The Sprawl: Reconsidering the Weird American Suburbs by Jason Diamond (Aug. 25)
By and large, when thinking about great books, music or art, the suburbs are presented as an inherently stifling place — the sort of region a nascent artist needs to cast off before finding their voice. In his new book The Sprawl, InsideHook’s own Jason Diamond goes beyond this overly simplified dynamic to find the strange histories of suburban spaces and trace the bold creative works that have utilized the suburbs as their muse. At a time when many people are rethinking the suburbs, The Sprawl offers plenty to ponder.
The Last Great Road Bum by Héctor Tobar (Aug. 25)

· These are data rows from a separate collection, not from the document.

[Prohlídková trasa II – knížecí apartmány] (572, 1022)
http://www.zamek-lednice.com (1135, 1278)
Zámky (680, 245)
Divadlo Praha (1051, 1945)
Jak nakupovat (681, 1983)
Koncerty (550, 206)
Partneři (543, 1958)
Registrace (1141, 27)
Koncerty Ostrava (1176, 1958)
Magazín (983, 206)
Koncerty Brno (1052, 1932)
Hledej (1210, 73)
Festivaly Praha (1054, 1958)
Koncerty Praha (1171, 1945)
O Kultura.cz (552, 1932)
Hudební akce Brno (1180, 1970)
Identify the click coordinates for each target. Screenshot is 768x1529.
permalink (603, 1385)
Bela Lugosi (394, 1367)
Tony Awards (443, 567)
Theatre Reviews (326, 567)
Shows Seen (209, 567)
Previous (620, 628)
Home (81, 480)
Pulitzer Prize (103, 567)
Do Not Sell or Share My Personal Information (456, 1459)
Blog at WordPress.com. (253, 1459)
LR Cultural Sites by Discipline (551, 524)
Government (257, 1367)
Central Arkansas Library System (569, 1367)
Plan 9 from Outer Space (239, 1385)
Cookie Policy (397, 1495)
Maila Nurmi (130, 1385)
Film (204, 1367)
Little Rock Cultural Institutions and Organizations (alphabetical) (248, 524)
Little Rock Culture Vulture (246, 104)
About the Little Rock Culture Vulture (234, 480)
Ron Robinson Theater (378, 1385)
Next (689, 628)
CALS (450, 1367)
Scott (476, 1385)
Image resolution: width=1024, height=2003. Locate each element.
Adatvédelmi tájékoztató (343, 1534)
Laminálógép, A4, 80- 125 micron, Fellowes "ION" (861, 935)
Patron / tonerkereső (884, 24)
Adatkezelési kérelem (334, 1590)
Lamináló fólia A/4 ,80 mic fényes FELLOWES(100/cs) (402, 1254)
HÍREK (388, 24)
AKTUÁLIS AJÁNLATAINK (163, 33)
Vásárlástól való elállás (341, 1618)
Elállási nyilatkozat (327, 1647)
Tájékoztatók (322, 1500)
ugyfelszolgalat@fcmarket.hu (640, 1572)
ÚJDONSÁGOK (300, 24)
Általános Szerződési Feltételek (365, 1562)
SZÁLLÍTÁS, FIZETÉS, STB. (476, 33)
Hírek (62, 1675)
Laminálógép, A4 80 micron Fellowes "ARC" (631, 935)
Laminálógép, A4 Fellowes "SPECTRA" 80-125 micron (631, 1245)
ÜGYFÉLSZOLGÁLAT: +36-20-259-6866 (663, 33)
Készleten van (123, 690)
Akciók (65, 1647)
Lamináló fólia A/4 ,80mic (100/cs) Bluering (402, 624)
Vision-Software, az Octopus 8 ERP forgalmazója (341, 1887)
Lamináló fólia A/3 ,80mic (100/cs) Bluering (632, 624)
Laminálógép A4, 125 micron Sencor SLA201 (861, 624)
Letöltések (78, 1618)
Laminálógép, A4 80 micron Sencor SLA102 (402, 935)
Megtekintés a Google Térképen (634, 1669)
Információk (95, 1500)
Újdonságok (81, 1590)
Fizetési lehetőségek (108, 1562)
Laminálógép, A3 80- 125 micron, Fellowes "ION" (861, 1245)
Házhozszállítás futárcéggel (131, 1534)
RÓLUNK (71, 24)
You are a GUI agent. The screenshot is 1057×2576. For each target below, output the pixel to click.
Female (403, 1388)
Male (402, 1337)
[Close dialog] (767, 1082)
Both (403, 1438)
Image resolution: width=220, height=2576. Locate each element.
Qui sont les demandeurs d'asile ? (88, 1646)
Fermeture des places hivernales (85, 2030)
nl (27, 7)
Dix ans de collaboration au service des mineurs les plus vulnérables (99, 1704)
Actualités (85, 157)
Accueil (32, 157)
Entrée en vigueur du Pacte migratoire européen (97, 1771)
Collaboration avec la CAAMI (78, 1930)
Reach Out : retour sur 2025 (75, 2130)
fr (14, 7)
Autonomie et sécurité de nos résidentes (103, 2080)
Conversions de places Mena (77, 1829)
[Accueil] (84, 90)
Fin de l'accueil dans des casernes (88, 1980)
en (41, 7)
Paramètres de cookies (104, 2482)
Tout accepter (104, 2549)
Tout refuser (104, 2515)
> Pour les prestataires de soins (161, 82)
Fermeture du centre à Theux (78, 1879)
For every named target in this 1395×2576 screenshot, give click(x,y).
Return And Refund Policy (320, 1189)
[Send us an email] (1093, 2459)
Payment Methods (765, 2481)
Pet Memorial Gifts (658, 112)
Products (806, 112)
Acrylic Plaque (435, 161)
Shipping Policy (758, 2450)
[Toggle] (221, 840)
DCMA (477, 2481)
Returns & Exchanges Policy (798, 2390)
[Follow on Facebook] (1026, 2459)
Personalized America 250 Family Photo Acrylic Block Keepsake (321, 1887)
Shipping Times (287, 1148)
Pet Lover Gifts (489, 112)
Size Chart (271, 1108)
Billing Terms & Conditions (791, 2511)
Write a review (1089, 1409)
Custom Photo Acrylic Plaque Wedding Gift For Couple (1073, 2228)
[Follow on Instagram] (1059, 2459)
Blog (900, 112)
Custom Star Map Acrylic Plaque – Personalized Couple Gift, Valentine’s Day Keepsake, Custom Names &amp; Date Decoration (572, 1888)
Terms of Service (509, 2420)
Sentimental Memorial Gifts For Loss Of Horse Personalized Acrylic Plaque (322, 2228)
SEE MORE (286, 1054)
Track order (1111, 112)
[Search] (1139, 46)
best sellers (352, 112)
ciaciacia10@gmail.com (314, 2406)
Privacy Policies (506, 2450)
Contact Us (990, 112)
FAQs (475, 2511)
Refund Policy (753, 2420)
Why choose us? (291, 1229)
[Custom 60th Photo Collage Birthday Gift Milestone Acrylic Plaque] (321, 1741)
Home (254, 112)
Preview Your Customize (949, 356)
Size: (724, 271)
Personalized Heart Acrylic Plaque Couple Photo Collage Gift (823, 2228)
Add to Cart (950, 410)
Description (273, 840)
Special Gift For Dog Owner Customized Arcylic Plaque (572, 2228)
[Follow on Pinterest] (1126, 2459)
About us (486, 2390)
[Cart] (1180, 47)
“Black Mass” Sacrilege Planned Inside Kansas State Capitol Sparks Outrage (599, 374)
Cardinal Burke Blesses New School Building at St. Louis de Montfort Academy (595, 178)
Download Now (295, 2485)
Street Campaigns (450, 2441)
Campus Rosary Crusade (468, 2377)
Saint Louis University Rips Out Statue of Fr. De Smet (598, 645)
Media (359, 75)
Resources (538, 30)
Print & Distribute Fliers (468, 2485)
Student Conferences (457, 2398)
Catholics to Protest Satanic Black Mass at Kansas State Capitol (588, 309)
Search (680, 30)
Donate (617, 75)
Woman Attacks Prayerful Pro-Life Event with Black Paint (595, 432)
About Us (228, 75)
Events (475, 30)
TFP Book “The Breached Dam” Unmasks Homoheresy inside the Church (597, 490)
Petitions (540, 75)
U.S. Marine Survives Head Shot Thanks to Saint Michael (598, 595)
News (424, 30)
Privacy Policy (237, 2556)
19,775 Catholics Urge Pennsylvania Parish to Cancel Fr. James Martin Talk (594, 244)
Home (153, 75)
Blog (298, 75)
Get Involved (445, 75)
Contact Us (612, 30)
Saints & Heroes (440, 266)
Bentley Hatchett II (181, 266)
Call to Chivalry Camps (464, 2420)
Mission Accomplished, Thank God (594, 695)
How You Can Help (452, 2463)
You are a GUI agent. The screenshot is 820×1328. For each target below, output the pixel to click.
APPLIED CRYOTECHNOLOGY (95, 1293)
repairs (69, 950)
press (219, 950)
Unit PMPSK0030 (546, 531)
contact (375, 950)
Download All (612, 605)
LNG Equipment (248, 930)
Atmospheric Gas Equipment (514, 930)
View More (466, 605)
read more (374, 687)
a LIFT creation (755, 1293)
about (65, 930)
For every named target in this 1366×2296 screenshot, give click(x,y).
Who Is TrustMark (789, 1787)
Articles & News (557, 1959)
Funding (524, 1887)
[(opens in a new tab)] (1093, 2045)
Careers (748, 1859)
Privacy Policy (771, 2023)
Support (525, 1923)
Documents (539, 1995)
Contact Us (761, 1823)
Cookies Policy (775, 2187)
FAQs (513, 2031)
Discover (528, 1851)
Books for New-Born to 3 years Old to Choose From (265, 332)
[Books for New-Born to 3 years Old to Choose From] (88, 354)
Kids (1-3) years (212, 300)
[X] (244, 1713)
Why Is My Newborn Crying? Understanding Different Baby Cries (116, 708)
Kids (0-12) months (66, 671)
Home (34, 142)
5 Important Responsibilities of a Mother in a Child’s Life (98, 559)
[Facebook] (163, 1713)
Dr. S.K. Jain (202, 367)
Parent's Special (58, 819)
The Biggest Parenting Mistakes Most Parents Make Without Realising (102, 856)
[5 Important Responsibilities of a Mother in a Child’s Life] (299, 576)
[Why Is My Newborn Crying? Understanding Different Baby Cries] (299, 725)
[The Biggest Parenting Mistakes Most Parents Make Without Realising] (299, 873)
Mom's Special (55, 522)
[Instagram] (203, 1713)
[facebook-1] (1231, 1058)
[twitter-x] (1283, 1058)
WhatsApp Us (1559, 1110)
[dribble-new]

At the heart of Héctor Tobar’s new novel The Last Great Road Bum is a true story: that of Joe Sanderson, who spent three decades traveling across the world, and who ended his life fighting in El Salvador in the 1980s. Tobar drew on Sanderson’s own writings to offer this fictionalized version of a singular life — one that spans international conflicts and explores interpersonal conflicts, on the way towards a moving conclusion.
Villa of Delirium by Adrien Goetz (Aug. 18)
Author Adrien Goetz knows his art: he teaches at the Sorbonne and edits the Louvre’s quarterly magazine Grande Galerie. It’s not all that surprising, then, that his novel Villa of Delirium crosses over with the art world in many ways. It’s about an affluent family who build a replica of a Greek palace on the Riviera, and follows their shifting fortunes over the course of the 20th century. Villa of Delirium is a historical epic that’s not afraid to grapple with questions of art and philosophy.